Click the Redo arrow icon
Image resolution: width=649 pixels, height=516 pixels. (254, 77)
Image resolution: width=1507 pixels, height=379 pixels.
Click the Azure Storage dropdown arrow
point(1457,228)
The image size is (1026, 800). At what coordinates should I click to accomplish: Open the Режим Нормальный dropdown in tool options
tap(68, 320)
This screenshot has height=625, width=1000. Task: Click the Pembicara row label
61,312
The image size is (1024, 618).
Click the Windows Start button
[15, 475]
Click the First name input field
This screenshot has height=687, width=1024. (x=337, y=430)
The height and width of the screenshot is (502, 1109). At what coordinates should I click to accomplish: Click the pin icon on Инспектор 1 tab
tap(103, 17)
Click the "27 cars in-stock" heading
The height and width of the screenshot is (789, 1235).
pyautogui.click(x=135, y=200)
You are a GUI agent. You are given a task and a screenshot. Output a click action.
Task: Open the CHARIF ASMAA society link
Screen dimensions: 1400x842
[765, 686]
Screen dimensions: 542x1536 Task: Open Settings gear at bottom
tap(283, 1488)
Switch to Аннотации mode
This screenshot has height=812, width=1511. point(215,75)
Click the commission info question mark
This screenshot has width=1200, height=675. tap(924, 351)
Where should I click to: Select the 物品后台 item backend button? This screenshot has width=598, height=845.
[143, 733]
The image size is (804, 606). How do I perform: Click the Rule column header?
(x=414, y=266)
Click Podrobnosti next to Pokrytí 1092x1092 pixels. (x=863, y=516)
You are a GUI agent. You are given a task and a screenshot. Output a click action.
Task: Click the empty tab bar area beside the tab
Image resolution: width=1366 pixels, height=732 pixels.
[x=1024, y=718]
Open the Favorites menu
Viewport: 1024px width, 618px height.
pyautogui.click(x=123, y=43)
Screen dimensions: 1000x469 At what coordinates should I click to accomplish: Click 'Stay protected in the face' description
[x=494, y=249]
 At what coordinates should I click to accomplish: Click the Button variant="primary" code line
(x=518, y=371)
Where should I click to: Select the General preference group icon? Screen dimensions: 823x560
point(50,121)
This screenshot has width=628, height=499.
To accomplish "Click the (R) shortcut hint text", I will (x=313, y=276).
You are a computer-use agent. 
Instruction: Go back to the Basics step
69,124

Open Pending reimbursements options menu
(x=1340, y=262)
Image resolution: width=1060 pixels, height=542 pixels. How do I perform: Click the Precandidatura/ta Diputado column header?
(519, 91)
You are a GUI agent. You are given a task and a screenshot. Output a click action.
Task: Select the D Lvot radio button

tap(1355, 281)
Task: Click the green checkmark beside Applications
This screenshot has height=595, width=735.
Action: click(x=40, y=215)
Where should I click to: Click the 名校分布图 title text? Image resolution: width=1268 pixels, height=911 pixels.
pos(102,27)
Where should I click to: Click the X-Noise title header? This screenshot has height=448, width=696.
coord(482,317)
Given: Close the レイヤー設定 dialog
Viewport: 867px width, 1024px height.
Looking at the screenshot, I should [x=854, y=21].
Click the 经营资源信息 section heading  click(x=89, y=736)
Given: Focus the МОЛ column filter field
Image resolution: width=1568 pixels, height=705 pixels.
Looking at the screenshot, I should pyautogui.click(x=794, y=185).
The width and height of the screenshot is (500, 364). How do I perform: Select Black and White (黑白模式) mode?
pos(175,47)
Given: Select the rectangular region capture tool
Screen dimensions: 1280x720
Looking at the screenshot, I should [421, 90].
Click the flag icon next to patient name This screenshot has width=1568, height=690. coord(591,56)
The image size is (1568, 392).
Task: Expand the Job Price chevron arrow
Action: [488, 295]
···
__Instructions for the task__. Restating every entry above word for word is the whole task.

__Problem solution__.
Click the Redo arrow icon
Image resolution: width=649 pixels, height=516 pixels. (254, 77)
Image resolution: width=1507 pixels, height=379 pixels.
Click the Azure Storage dropdown arrow
point(1457,228)
The image size is (1026, 800). At what coordinates should I click to accomplish: Open the Режим Нормальный dropdown in tool options
tap(68, 320)
This screenshot has height=625, width=1000. Task: Click the Pembicara row label
61,312
The image size is (1024, 618).
Click the Windows Start button
[15, 475]
Click the First name input field
This screenshot has height=687, width=1024. (x=337, y=430)
The height and width of the screenshot is (502, 1109). At what coordinates should I click to accomplish: Click the pin icon on Инспектор 1 tab
tap(103, 17)
Click the "27 cars in-stock" heading
The height and width of the screenshot is (789, 1235).
pyautogui.click(x=135, y=200)
You are a GUI agent. You are given a task and a screenshot. Output a click action.
Task: Open the CHARIF ASMAA society link
Screen dimensions: 1400x842
[765, 686]
Screen dimensions: 542x1536 Task: Open Settings gear at bottom
tap(283, 1488)
Switch to Аннотации mode
This screenshot has height=812, width=1511. point(215,75)
Click the commission info question mark
This screenshot has width=1200, height=675. tap(924, 351)
Where should I click to: Select the 物品后台 item backend button? This screenshot has width=598, height=845.
[143, 733]
The image size is (804, 606). How do I perform: Click the Rule column header?
(x=414, y=266)
Click Podrobnosti next to Pokrytí 1092x1092 pixels. (x=863, y=516)
You are a GUI agent. You are given a task and a screenshot. Output a click action.
Task: Click the empty tab bar area beside the tab
Image resolution: width=1366 pixels, height=732 pixels.
[x=1024, y=718]
Open the Favorites menu
Viewport: 1024px width, 618px height.
pyautogui.click(x=123, y=43)
Screen dimensions: 1000x469 At what coordinates should I click to accomplish: Click 'Stay protected in the face' description
[x=494, y=249]
 At what coordinates should I click to accomplish: Click the Button variant="primary" code line
(x=518, y=371)
Where should I click to: Select the General preference group icon? Screen dimensions: 823x560
point(50,121)
This screenshot has width=628, height=499.
To accomplish "Click the (R) shortcut hint text", I will (x=313, y=276).
You are a computer-use agent. 
Instruction: Go back to the Basics step
69,124

Open Pending reimbursements options menu
(x=1340, y=262)
Image resolution: width=1060 pixels, height=542 pixels. How do I perform: Click the Precandidatura/ta Diputado column header?
(519, 91)
You are a GUI agent. You are given a task and a screenshot. Output a click action.
Task: Select the D Lvot radio button

tap(1355, 281)
Task: Click the green checkmark beside Applications
This screenshot has height=595, width=735.
Action: click(x=40, y=215)
Where should I click to: Click the 名校分布图 title text? Image resolution: width=1268 pixels, height=911 pixels.
pos(102,27)
Where should I click to: Click the X-Noise title header? This screenshot has height=448, width=696.
coord(482,317)
Given: Close the レイヤー設定 dialog
Viewport: 867px width, 1024px height.
Looking at the screenshot, I should [x=854, y=21].
Click the 经营资源信息 section heading  click(x=89, y=736)
Given: Focus the МОЛ column filter field
Image resolution: width=1568 pixels, height=705 pixels.
Looking at the screenshot, I should pyautogui.click(x=794, y=185).
The width and height of the screenshot is (500, 364). How do I perform: Select Black and White (黑白模式) mode?
pos(175,47)
Given: Select the rectangular region capture tool
Screen dimensions: 1280x720
Looking at the screenshot, I should [421, 90].
Click the flag icon next to patient name This screenshot has width=1568, height=690. coord(591,56)
The image size is (1568, 392).
Task: Expand the Job Price chevron arrow
Action: [488, 295]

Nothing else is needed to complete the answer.